## EXERCISE REQUIREMENTS
1. In the interview, how long does the company promote a new feature before launching it?
2. From the interview, repeat the part that opens with the words containing "Emir, thanks so" and closes with "with the audience?".

## PASSAGE

++++++

Emir, thanks so much for joining me on Demand Gen Chat. How's your day going?
It's going really good. We are onboarding a couple of people onto the team, so it's always busy, but I'm doing really good. Thanks for having me.
Yeah, of course. I'd love to just start right off the bat with something fun and spicy. Is there a marketing hot take you have or maybe something that you have seen on LinkedIn that you disagree with, that you want to share with the audience?
Yeah, there are lots of stuff. I think one of the first ones is nobody cares about you or your company. I think if you build enough connection and if you build enough interest in the audience, everyone cares about you. For example, for us, six, seven months ago, we were nobody. But now most of the demos start with, how did you do this? How did you do this playbook? It comes down to, I think, being a person, that's interesting.
So, for myself, if I post about our product once and I try to post something really unrelated twice, and then for the company, we are launching something new almost every single week. And if we build something today, we are getting together, like couple teaser videos and creatives, and then we hype this feature up for at least two weeks and then launch it, even though our current customers use it now, non customers do not know about it, and then they know about it through those teaser videos.
So an example is we integrated Chat chip and then we created two teaser videos, and then we created Hype. And even we had a waitlist, somewhat like health fake waitlist. So just people comment on the post and can I get access? Stuff like that. And then we booked around like 40 demos just from that post, not just for the feature, but most of them were also interested in the product. And then people like a hype, and then lots of people followed the page, all that stuff. So it's just about being interesting as a company and person.
Yeah, and you're in a really interesting position because obviously you're a co founder and you're running marketing, so a lot of marketers don't get as much, I guess, control porch, but a lot of us don't get as much control over these fun flashy announcements. Every two weeks is amazing. I mean, I I think most marketers would love to have big announcements every two weeks. But do you get other pushback from other co founders on hey, this is too much, we have a lot going on on the technical side or are you guys all on the same page about we just have to keep this momentum going?

++++++

## RECORDS

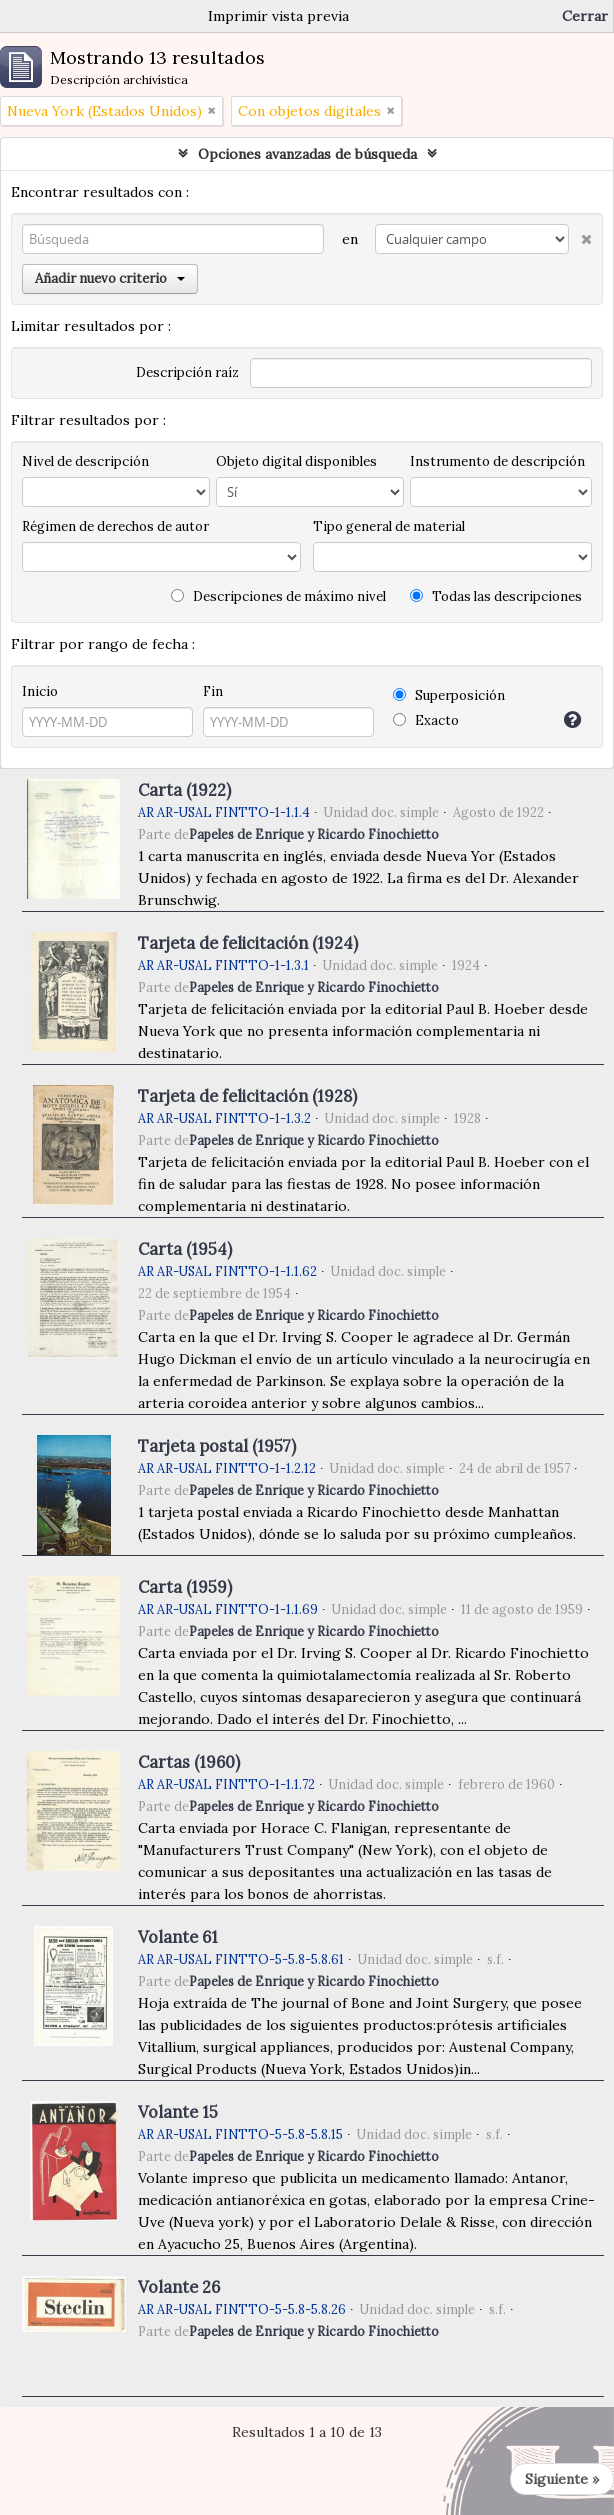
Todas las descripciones (496, 596)
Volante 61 (178, 1937)
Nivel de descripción (85, 461)
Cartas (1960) (189, 1762)
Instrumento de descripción (497, 461)
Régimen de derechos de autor (115, 526)
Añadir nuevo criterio (110, 278)
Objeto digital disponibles (296, 461)
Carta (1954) (185, 1249)
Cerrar (585, 16)
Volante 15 (178, 2112)
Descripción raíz (187, 372)
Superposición (449, 695)
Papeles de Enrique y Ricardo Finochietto (314, 834)
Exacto (426, 720)
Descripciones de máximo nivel (278, 596)
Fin (213, 691)
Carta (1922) (184, 790)
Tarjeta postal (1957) (217, 1446)
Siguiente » (562, 2479)
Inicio (40, 691)
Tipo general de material (389, 526)
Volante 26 (179, 2287)
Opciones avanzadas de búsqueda (307, 154)
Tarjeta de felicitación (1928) (247, 1096)
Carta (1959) (185, 1587)
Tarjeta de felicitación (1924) (248, 943)
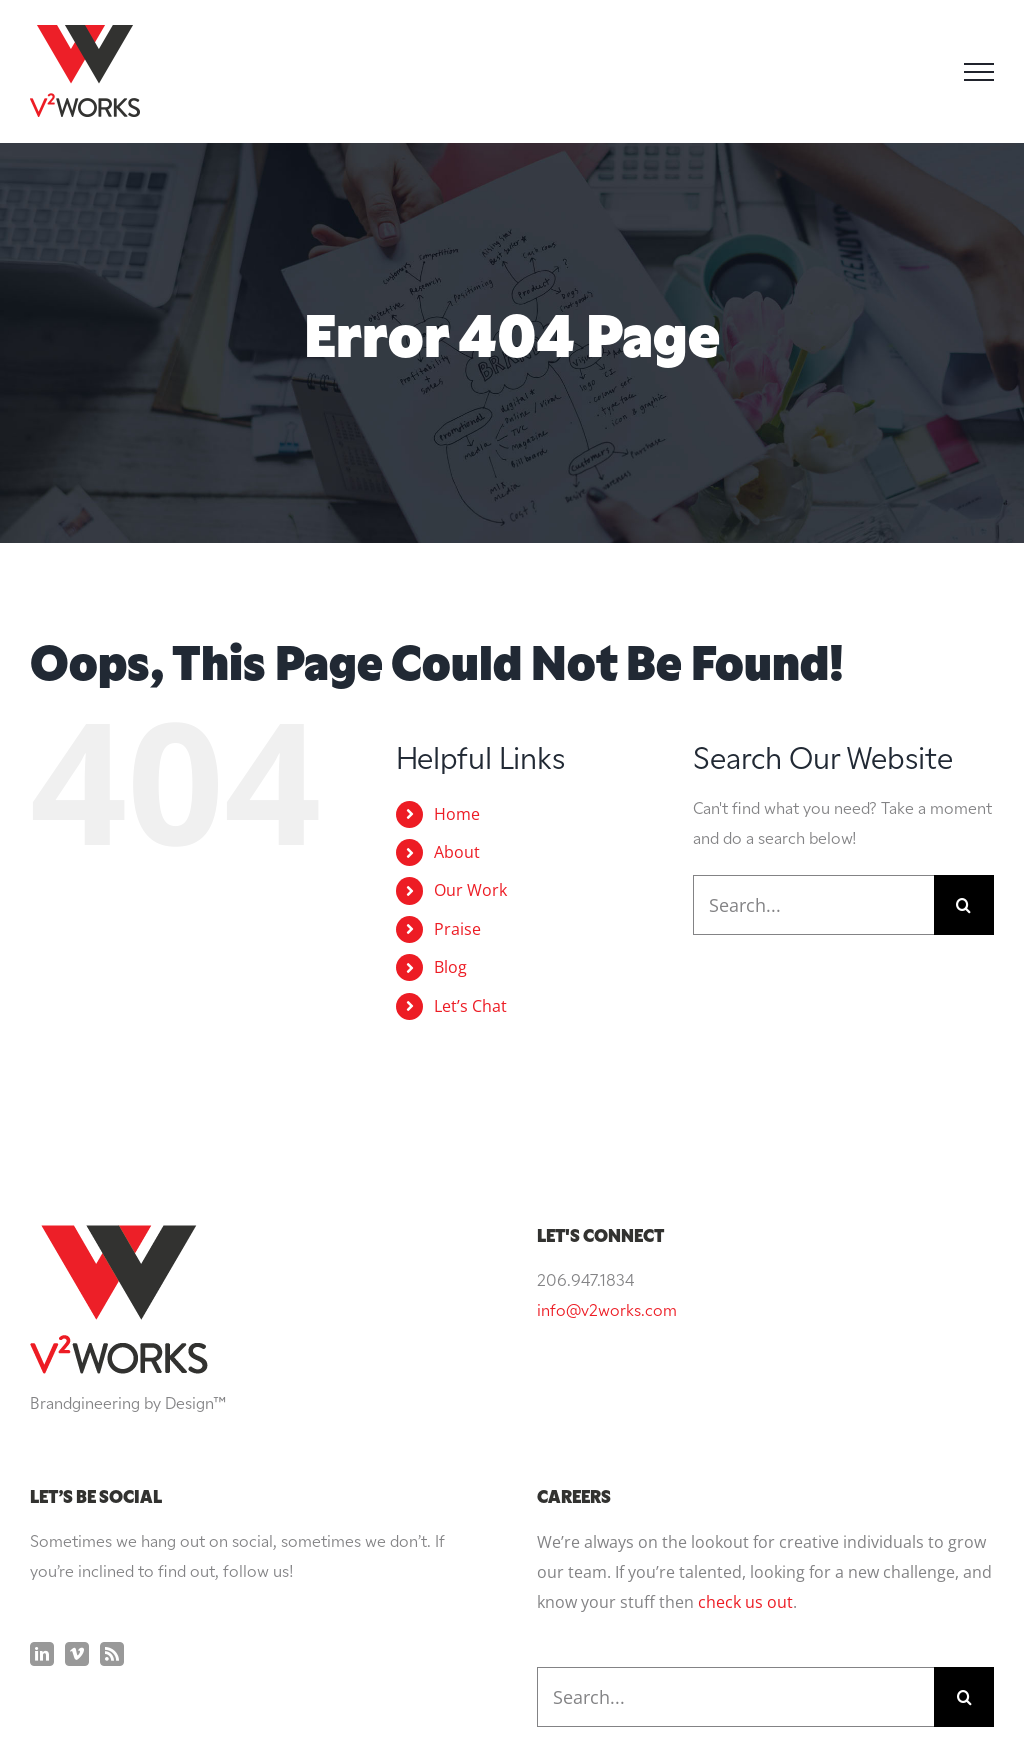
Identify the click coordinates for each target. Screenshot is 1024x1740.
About (457, 852)
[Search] (964, 905)
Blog (450, 967)
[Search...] (813, 905)
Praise (457, 929)
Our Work (470, 890)
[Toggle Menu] (979, 72)
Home (457, 814)
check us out (745, 1602)
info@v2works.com (607, 1312)
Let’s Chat (470, 1006)
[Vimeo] (77, 1654)
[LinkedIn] (42, 1654)
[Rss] (112, 1654)
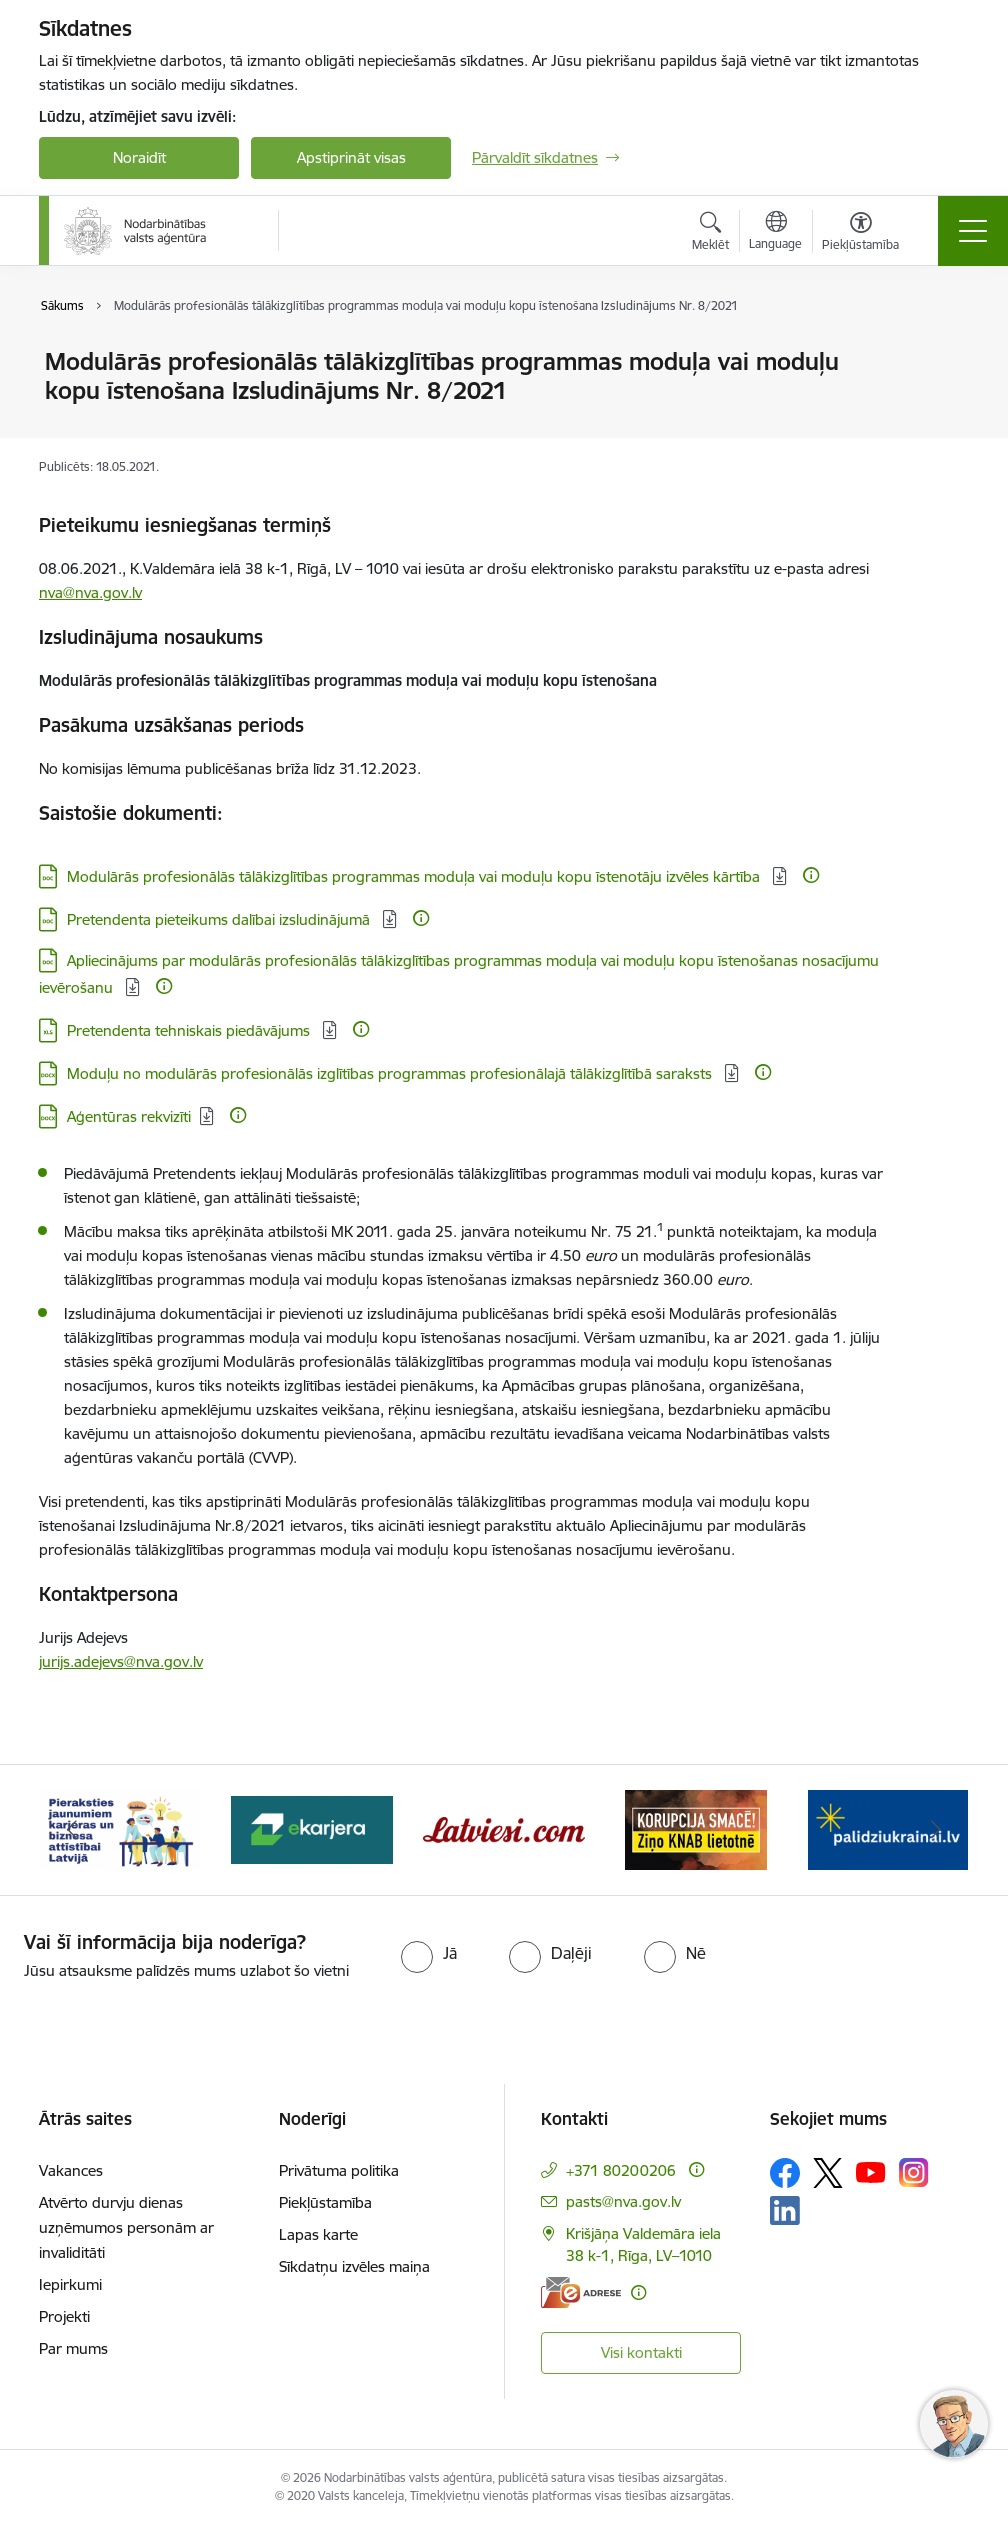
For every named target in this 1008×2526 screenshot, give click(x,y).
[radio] (429, 1953)
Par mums (73, 2348)
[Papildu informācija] (811, 875)
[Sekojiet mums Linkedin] (785, 2211)
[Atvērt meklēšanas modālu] (710, 234)
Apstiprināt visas (351, 157)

++++++

## RESPONSES
1. At least two weeks.

2.
Emir, thanks so much for joining me on Demand Gen Chat. How's your day going?
It's going really good. We are onboarding a couple of people onto the team, so it's always busy, but I'm doing really good. Thanks for having me.
Yeah, of course. I'd love to just start right off the bat with something fun and spicy. Is there a marketing hot take you have or maybe something that you have seen on LinkedIn that you disagree with, that you want to share with the audience?